I've become fascinated by NLP recently - although, jarringly, I still primarily translate those initials as 'neuro-linguistic programming', a "pseudoscientific approach to communication, personal development and psychotherapy" (Wikipedia), first proposed in 1975. No, we are of course talking about Natural Language Processing - which essentially covers the myriad ways of extracting meaning from data.
I was looking at the TripAdvisor reviews for a pub customer recently and wondering how I could represent them in an easy to digest format. For sure I could show a table of ratings - but they do that on the site anyway, and raw numbers are (a) sometimes hard to process and (b) wouldn't necessarily give you the full flavour of the reviews. Time for some NLP! No, not neuro-linguistic programming. Natural language processing, yes... we've been over that.
The basic idea was to scrape the data, process it, then represent it in a meaningful way. Literal screen-scraping is tedious but not difficult; once I had a goodly number of reviews I edited/mashed them into a useable format: there were only a few hundred so it was easiest to do this manually given the raw structure. Next step involved removing stopwords such as 'the', 'and' or ''of', followed by labelling the remaining with sentiment from a lexicon (I used the standard R one). The lexicon in this case contained a large number of words with a sentiment score associated with each one - positive words like 'brilliant' or 'good' would have a score of +1. Negative words like 'broken' or 'useless' would score -1. So what we then had was a 'stopped' bunch of revies scored for sentiment.

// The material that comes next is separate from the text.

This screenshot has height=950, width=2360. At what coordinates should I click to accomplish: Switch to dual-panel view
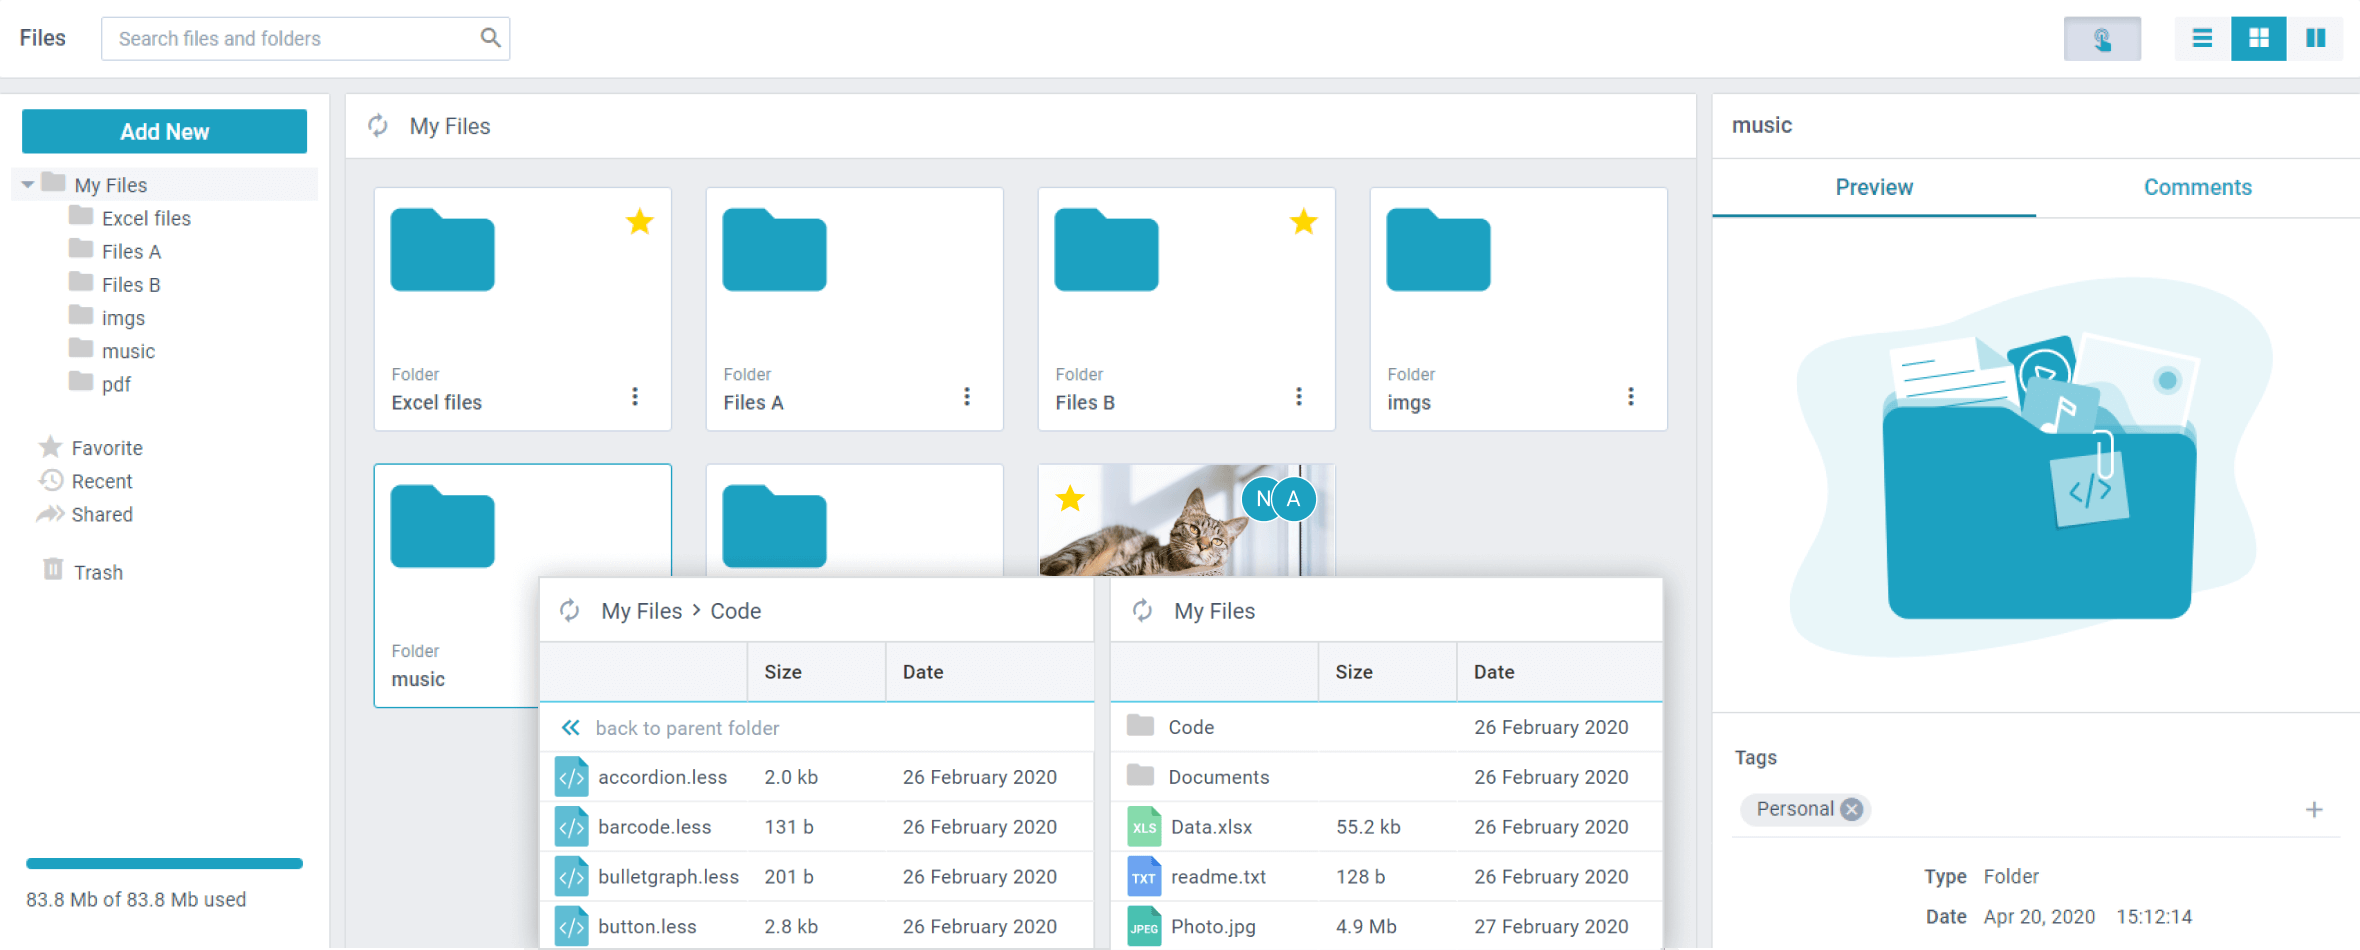(x=2315, y=39)
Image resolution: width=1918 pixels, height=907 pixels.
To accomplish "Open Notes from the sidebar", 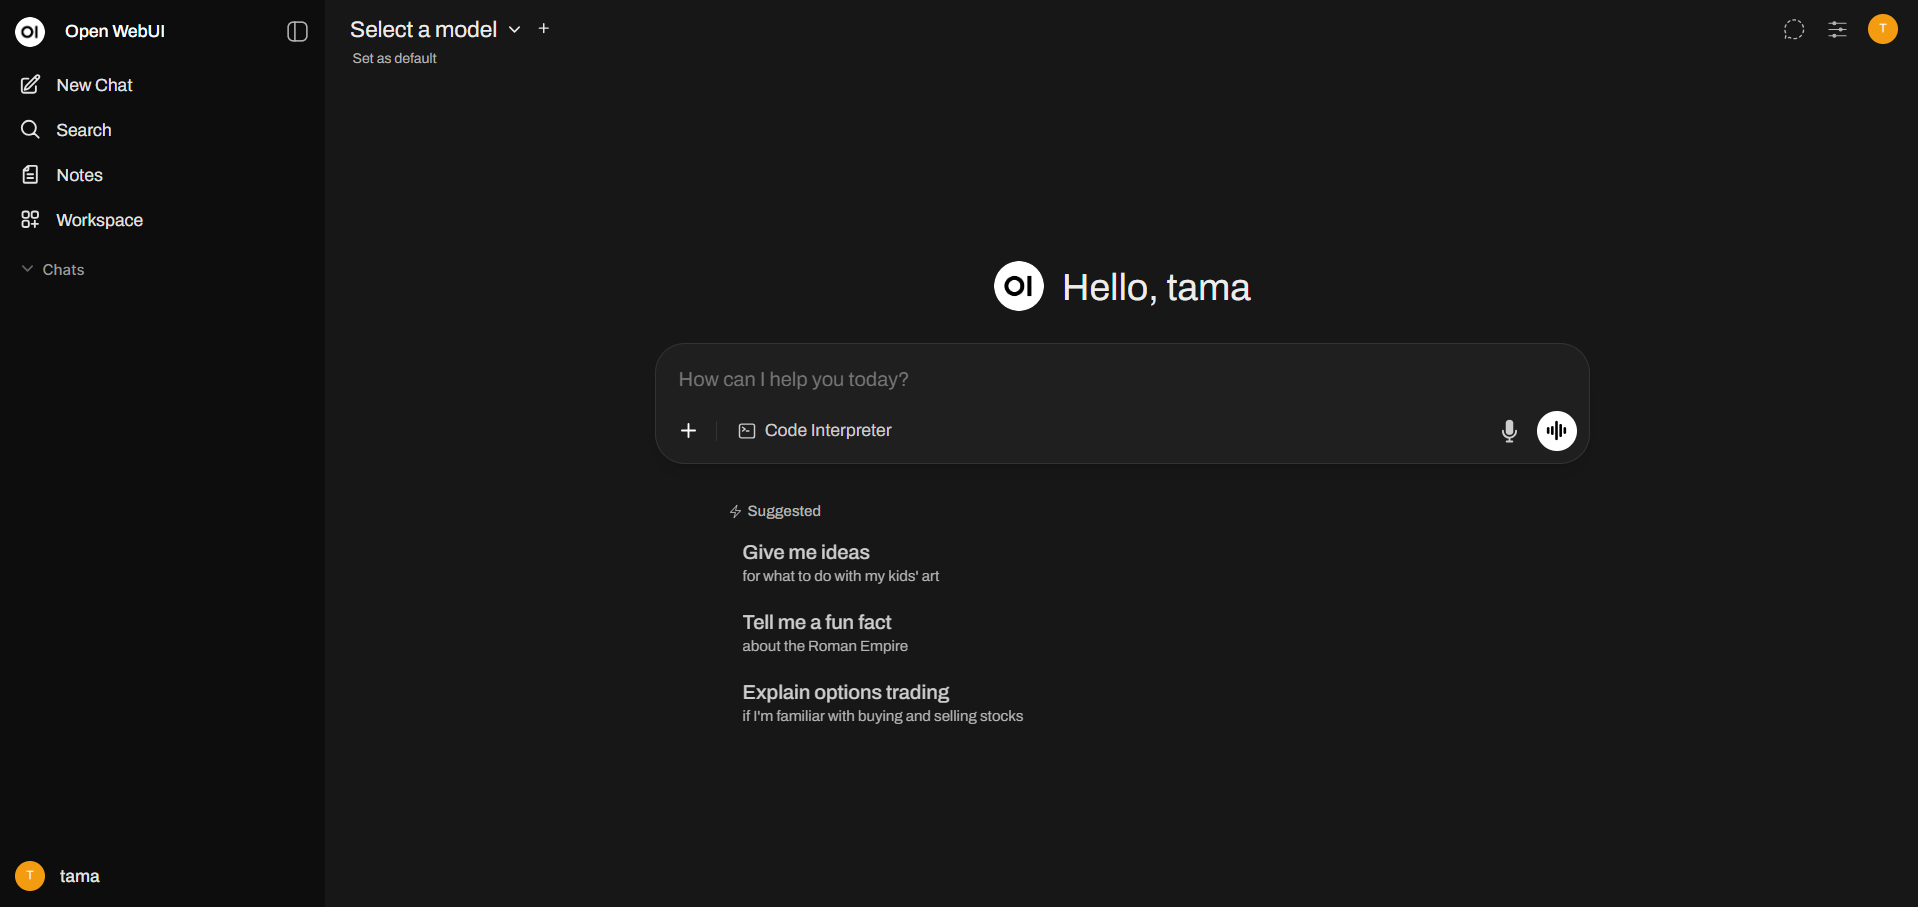I will pos(78,174).
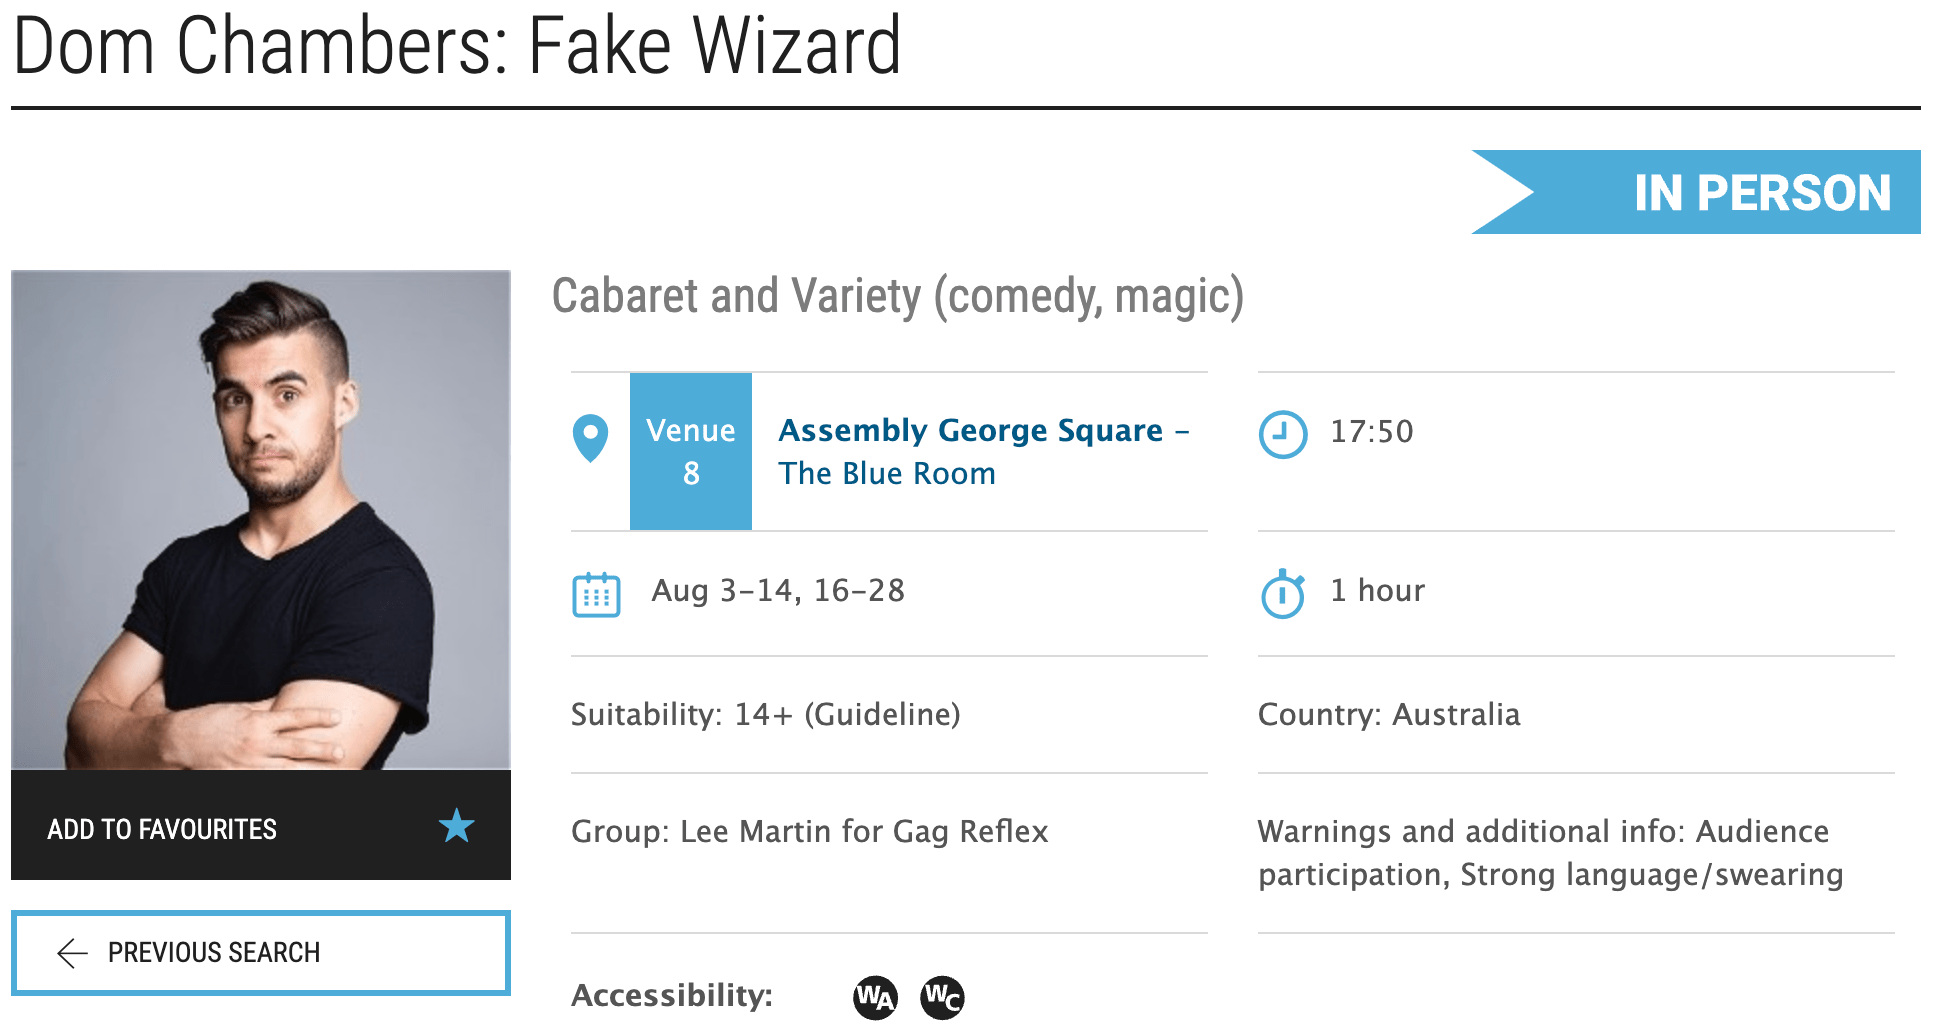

At this point you could take a measure of sentence-based sentiment - weighing up the sentiment of each review by adding the positive and negative scores, and perhaps totalling the positives the negative. Are the reviews good or bad overall? There's your answer. But what I wanted o do was visualise the scores in some way, so I decided to make a word cloud. By representing the positive words in green and the negative words in red, with the size of the words representing the frequency of their occurrence in classic word cloud style, I made what I think is a a pleasingly striking representation of TripAdvisor reviews that says so much more than that table of data.